L’appréciation de l’euro, soutenue par l’assouplissement monétaire aux États-Unis et des perspectives budgétaires plus solides en Allemagne, s’ajoute aux enjeux concurrentiels qui se posent aux exportateurs européens. Souvent positivement corrélé à l’euro, le franc suisse fort amplifie également les pressions concurrentielles et aggrave les effets tarifaires.
Du point de vue suisse, l’affaiblissement de la demande dans la zone euro, le ralentissement de la croissance des exportations et les tensions commerciales persistantes constituent autant de risques, en particulier pour les entreprises étroitement liées aux chaînes de valeur européennes. L’environnement commercial dans son ensemble reste fragile et tout recul en Europe pèserait sur les secteurs exportateurs de la Suisse et sur les perspectives de croissance globales.
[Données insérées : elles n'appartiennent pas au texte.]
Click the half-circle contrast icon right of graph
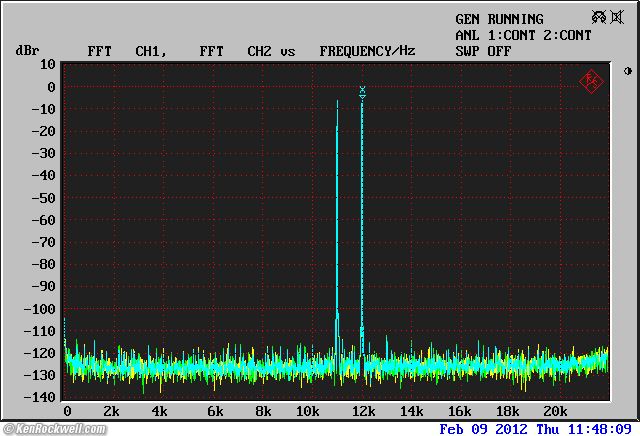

Perspectives économiques de la Suisse : une reprise progressive
L’activité économique de la Suisse restera modérée. Le pic de l’impact des droits de douane devrait être atteint en 2026, surtout si des droits de douane sectoriels sur les produits pharmaceutiques entrent en vigueur. Une reprise plus ferme dans la zone euro, une demande mondiale plus stable et des taux d’intérêt plus bas devraient soutenir un rebond à partir de 2027.